Le dialogue comme première réponse aux tensions
Représentant le maire de Bassila, le Chef d'arrondissement de Manigri, Hachirou, à ouvert les échanges. Il a rappelé certains facteurs susceptibles d'alimenter les conflits dans l'arrondissement, avant d'appeler les différentes communautés à privilégier la paix et la compréhension mutuelle.
Pour Mariam Chabi Sika, l'agriculture et l'élevage doivent être prioritaires comme des activités complémentaires. « L'agriculture et l'élevage sont deux activités essentielles à l'économie et à la vie humaine. Pour que la paix règne entre les différents acteurs, nous devons privilégier le dialogue», a-t-elle déclaré.
Le président de l'ADAM-ANUDE, Orou Sadikou, a, pour sa part, donné une dimension particulière à cette rencontre, en la replaçant dans le contexte des événements tragiques survenus le 14 mars 2026 à Manigri.
« Cette rencontre n'est pas une rencontre ordinaire. Elle intervient dans un contexte particulièrement sensible, marqué par des événements douloureux qui ont profondément affecté notre communauté », a-t-il souligné.
Selon lui, les incidents du 14 mars ont fait trois morts et installés « une situation de tension et de méfiance entre certaines composantes de notre communauté, notamment entre agriculteurs et éleveurs ».
« Agriculteurs et éleveurs ne sont pas des ennemis »
Face à cette situation, Orou Sadikou estime qu'il est urgent d'agir. « Nous ne pouvons pas attendre qu'un autre drame survienne avant d'agir », at-il martelé, car l'ADAM-ANUDE a voulu créer « un cadre de dialogue direct entre les différentes parties ».
Il a surtout insisté sur la nécessité de déconstruire les rapports d'opposition entre les deux communautés.
« Agriculteurs et éleveurs ne sont donc pas des ennemis.
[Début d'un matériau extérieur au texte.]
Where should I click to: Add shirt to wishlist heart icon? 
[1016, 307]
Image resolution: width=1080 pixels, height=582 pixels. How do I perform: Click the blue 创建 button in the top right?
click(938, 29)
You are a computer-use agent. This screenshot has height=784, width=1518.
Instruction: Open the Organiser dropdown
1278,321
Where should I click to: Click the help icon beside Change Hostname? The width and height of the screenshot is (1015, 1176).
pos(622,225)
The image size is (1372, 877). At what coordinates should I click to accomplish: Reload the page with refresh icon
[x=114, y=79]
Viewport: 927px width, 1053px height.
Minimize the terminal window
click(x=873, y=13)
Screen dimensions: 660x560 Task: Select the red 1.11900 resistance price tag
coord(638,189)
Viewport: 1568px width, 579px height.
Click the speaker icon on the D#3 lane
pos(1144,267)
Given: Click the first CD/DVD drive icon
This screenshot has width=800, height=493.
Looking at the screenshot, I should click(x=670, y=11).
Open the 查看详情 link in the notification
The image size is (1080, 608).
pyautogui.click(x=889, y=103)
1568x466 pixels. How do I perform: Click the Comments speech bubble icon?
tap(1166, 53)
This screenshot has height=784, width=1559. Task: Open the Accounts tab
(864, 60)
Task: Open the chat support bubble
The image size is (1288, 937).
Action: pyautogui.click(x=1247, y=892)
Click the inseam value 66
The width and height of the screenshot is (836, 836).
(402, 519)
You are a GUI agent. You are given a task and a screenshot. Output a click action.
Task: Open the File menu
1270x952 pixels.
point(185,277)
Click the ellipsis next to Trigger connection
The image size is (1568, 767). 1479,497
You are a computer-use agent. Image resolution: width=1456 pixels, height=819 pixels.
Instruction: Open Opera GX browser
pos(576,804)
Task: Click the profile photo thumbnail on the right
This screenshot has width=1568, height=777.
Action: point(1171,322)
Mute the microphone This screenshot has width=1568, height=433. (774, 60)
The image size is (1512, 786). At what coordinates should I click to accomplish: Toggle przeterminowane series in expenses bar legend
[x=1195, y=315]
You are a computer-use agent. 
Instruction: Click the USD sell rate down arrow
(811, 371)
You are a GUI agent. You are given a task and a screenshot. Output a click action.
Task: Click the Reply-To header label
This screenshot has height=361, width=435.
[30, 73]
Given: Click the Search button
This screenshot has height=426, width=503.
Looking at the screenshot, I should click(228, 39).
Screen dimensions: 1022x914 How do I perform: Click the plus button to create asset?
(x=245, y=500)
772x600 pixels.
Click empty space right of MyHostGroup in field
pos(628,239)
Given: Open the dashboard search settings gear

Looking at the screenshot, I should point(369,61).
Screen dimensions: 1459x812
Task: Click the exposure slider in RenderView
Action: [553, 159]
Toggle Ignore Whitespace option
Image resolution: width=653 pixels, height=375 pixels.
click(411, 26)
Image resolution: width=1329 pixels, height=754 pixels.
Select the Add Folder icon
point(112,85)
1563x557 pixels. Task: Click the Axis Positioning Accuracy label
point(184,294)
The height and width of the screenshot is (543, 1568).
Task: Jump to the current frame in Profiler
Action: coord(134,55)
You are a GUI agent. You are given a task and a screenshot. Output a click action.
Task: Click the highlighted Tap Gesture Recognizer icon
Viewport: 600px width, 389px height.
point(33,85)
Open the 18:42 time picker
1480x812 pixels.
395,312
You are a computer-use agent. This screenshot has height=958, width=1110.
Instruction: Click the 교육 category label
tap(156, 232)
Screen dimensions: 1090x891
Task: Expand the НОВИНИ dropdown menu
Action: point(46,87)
Nous sommes des fils et des filles d'une même communauté, appelés à vivre ensemble, à travailler ensemble et à construire ensemble l'avenir de Manigri», at-il déclaré.
Il a néanmoins reconnu plusieurs sources potentielles de conflits, notamment « la divagation des animaux, la destruction des cultures, l'accès aux points d'eau, les couloirs de passage du bétail ou encore l'occupation des espaces agropastoraux ».
Mais, prévient-il, « aucun différend ne devrait conduire à la violence, à la vengeance ou à la perte d'une vie humaine ».
Son appel est sans équivoque : « Nous devons donc privilégier le dialogue, la prévention, la médiation et le règlement pacifique des différends. La rencontre de ce jour doit être considérée comme une table de dialogue. »
Le respect du Code pastoral au cœur des échanges
Prenant la parole, le Chargé de mission du Chef de l'État auprès des éleveurs de bovins, El Hadj Aboubakar Tidjani Barry, a sensibilisé les agriculteurs et les éleveurs sur les comportements à adopter pour prévenir les tensions et favoriser une coexistence pacifique.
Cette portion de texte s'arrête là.